**What to do**
Copy out the records word for word, from the first line through the line containing "(x=665, y=14)", including both of those lines.

**Exercise material**

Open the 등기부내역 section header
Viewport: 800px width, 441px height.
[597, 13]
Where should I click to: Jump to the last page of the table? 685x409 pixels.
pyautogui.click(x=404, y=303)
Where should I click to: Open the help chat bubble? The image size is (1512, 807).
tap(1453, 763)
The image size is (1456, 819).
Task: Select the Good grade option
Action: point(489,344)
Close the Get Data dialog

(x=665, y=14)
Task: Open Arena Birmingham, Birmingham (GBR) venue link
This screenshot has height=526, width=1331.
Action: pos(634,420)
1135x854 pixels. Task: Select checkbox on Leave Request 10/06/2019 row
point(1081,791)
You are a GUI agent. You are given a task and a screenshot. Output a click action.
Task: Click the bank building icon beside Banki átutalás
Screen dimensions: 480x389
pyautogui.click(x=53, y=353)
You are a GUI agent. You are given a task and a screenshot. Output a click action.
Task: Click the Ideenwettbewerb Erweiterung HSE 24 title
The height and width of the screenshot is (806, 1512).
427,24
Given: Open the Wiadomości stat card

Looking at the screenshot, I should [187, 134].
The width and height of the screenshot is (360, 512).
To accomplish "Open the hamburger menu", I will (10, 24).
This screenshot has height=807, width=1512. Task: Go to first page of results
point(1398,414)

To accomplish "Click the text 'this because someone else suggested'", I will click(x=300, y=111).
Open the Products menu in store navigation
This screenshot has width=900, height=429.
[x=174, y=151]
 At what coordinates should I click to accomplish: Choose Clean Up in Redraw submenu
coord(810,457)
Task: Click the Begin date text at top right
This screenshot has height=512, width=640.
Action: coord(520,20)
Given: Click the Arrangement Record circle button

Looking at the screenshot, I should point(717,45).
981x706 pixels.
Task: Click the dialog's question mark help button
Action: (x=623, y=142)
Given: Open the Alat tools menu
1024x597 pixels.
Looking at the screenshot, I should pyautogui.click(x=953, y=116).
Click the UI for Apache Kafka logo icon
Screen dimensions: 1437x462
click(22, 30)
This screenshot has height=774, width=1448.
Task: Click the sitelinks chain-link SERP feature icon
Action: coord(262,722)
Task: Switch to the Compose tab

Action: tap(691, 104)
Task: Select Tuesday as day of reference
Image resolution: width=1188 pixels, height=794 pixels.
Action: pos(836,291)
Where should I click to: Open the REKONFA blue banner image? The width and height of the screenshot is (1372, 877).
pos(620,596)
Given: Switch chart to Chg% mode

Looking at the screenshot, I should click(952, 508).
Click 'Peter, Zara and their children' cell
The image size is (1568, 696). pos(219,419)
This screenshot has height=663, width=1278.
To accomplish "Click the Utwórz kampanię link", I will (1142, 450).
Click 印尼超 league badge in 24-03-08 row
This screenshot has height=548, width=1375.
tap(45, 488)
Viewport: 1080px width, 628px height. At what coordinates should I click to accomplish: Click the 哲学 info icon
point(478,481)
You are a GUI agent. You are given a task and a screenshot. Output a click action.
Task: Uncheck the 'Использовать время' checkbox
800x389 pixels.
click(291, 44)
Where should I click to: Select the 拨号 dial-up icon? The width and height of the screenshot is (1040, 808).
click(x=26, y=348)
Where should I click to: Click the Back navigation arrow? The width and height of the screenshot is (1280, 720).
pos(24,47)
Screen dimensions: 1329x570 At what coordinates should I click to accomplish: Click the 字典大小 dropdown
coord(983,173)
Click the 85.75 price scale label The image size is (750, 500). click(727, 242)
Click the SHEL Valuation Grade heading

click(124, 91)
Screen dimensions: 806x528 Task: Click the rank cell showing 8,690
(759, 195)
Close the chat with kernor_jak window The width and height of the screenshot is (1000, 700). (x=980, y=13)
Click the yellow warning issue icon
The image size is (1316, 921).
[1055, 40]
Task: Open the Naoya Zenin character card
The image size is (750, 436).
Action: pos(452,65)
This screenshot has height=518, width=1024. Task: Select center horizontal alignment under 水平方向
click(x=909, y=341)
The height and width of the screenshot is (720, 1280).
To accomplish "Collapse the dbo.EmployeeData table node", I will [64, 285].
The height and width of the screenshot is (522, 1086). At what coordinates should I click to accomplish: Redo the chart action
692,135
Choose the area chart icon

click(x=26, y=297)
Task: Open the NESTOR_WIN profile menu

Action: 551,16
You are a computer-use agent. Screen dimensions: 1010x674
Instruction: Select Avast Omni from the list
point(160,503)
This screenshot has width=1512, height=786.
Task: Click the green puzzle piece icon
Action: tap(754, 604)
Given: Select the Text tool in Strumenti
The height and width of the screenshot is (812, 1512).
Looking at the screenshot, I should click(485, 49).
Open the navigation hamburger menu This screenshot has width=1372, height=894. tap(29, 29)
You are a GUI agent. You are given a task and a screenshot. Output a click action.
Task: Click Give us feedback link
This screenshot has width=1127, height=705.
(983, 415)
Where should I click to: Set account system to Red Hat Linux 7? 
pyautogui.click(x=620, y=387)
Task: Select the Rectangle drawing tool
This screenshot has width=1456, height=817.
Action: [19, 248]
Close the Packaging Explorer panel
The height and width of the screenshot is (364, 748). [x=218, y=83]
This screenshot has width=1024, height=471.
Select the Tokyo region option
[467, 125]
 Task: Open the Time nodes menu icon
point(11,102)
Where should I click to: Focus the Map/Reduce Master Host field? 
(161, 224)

**Complete response**
Open the 등기부내역 section header
Viewport: 800px width, 441px height.
[597, 13]
Where should I click to: Jump to the last page of the table? 685x409 pixels.
pyautogui.click(x=404, y=303)
Where should I click to: Open the help chat bubble? The image size is (1512, 807).
tap(1453, 763)
The image size is (1456, 819).
Task: Select the Good grade option
Action: point(489,344)
Close the Get Data dialog

(x=665, y=14)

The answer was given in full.